No decorrer do tempo, os seres vivos evoluíram a ponto de se adaptar e sobreviver em diferentes condições. Se um organismo tem uma adaptação vantajosa, ele é mais propenso a sobreviver, reproduzir e transmitir a informação genética para às futuras gerações. Estudos nesse sentido são realizados com abelhas na Universidade Federal Rural do Semi-Árido. As pesquisas, que acontecem no Espaço ASA, do curso de Ecologia, investiga como as abelhas reagiriam ao aumento da temperatura ambiente. Essa hipótese é prevista para os próximos anos na região do semiárido nordestino.

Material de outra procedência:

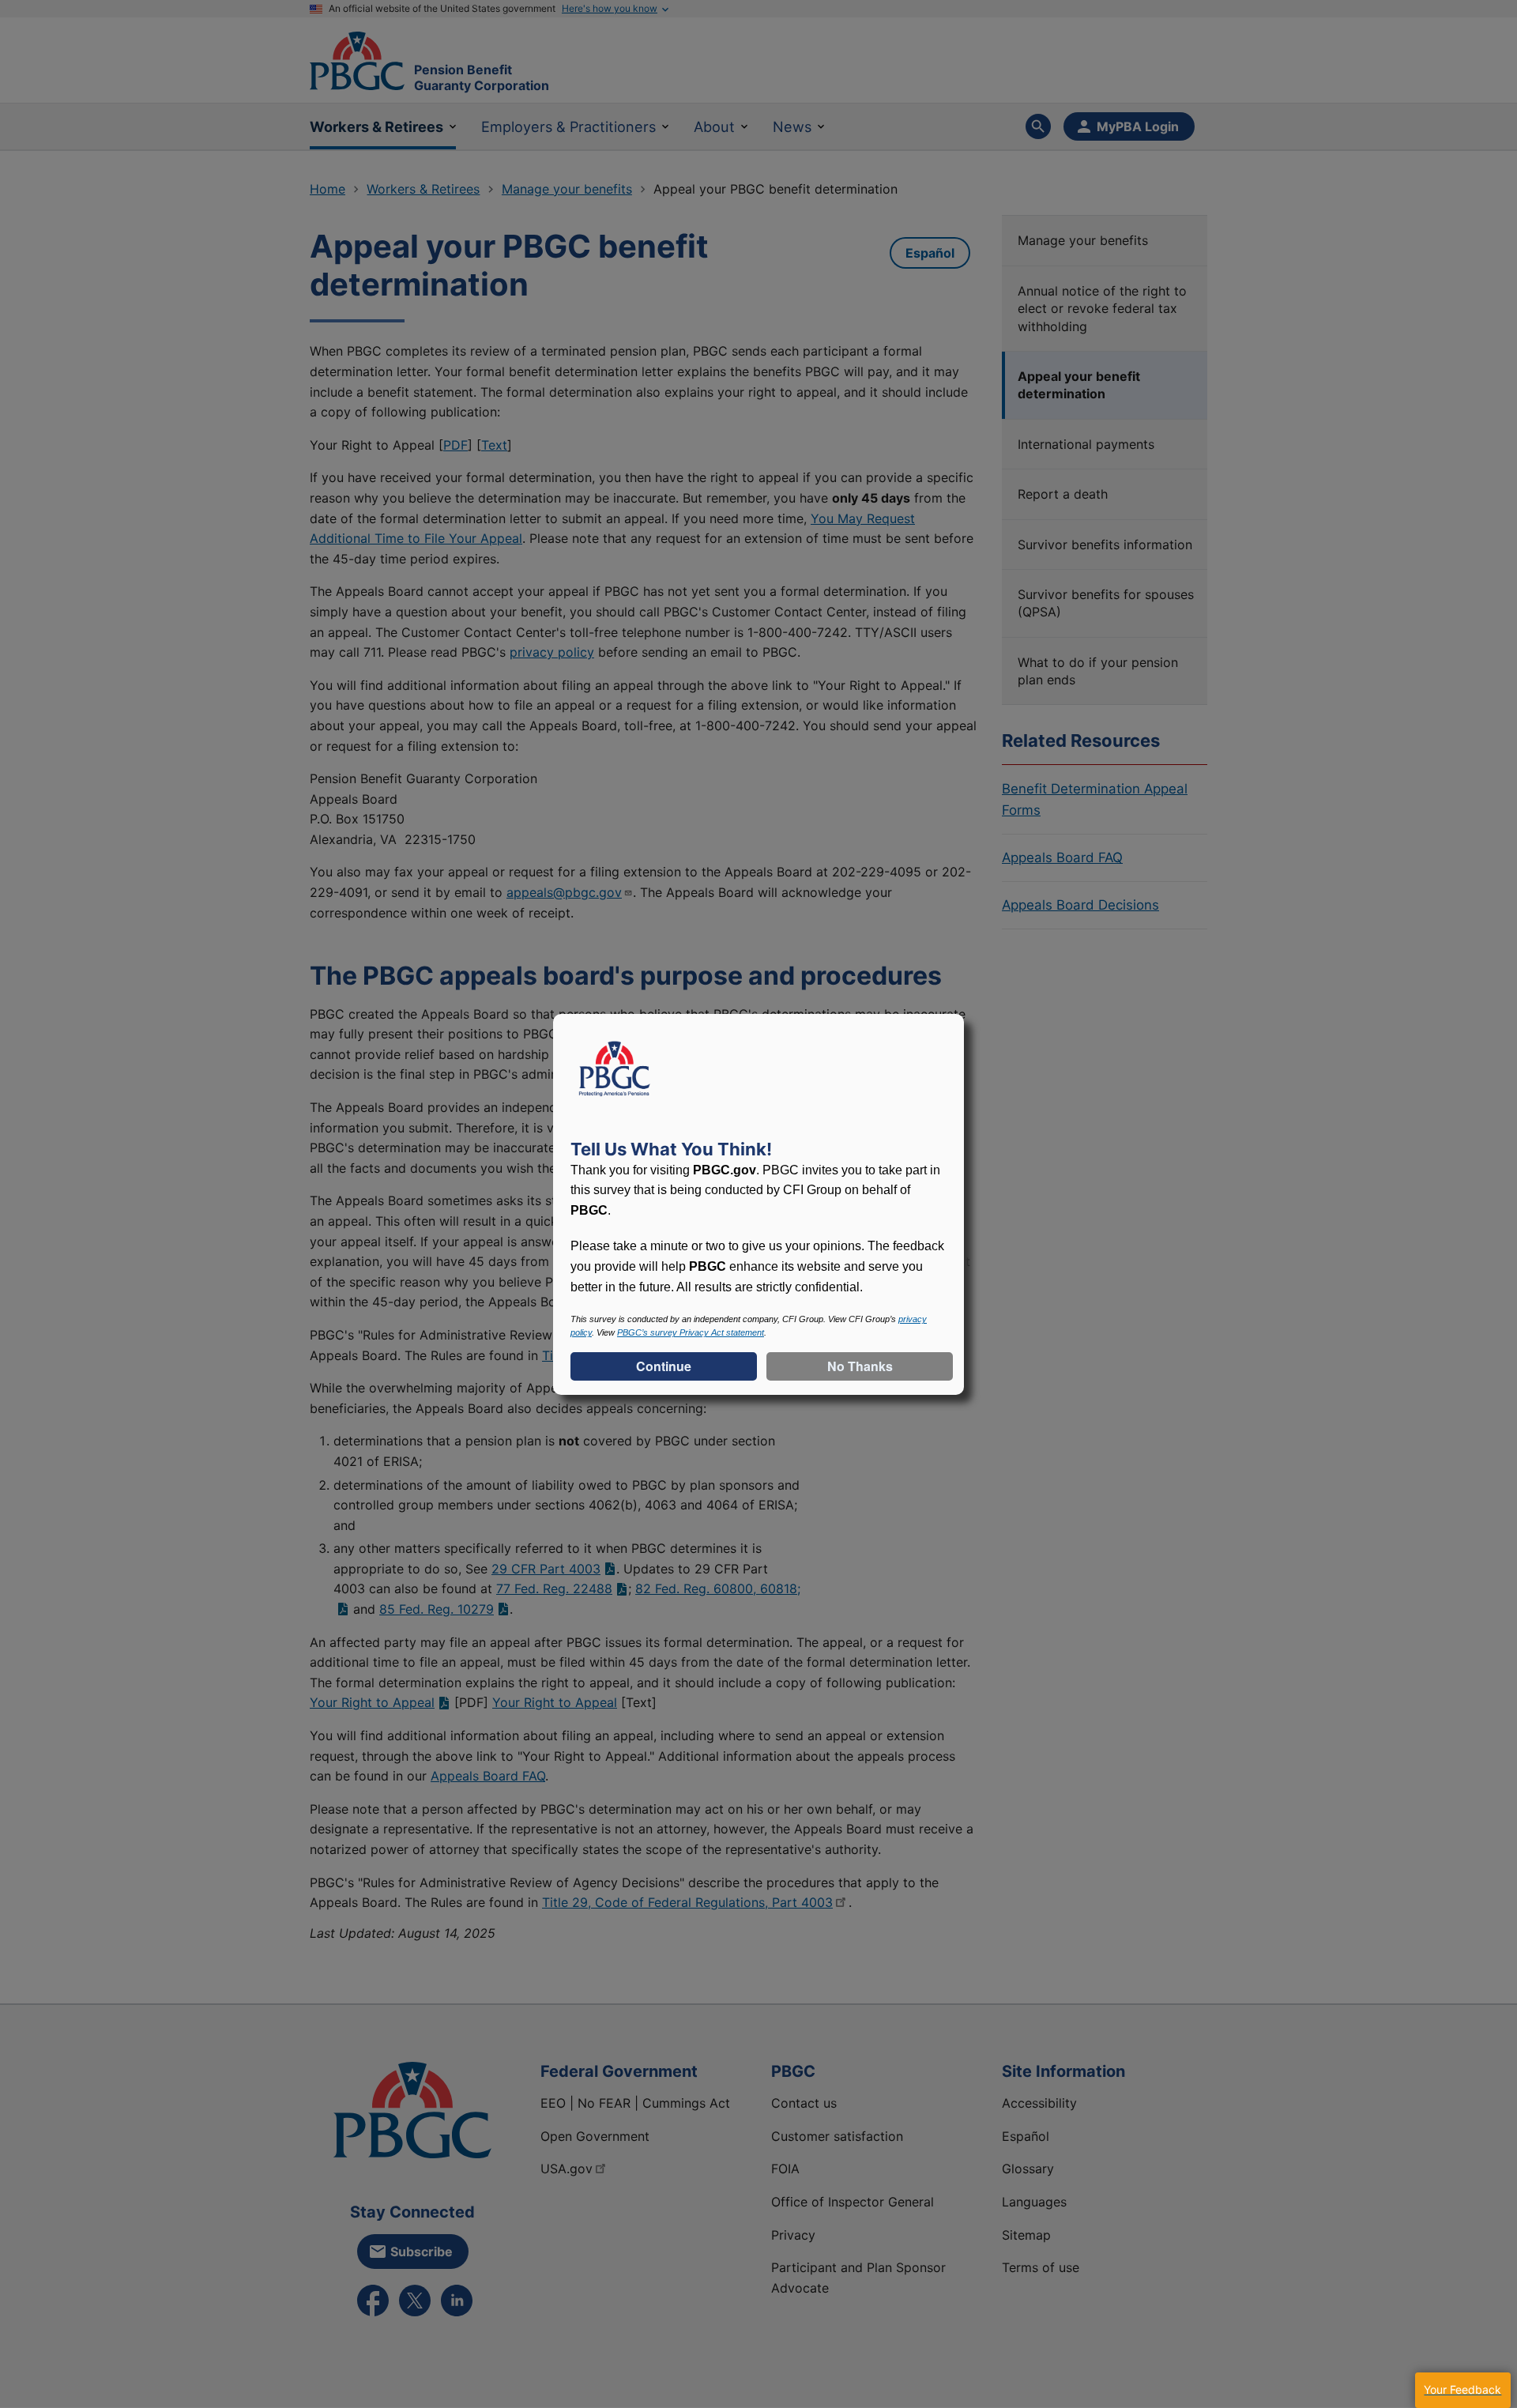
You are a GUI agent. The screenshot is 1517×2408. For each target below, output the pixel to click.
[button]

A abelha jandaíra, espécie comum na região, é a principal dentre as pesquisadas. Lá, estuda-se o comportamento, a fisiologia e a ecologia, dentro do grupo de abelhas sociais. Na fisiologia, se busca entender como esses animais conseguem suportar o calor elevado da caatinga. “Ao contrário dos seres humanos, as abelhas não conseguem regular a temperatura corporal, estando sempre sujeitas à temperatura ambiente. No semiárido, às 10 horas da manhã, uma flor, por exemplo, fonte de alimento desses animais, alcança temperaturas de até 50 °C”, explica o professor responsável pelo Espaço ASA, Michael Hrncir, do Centro de Ciências Biológicas e da Saúde da Ufersa.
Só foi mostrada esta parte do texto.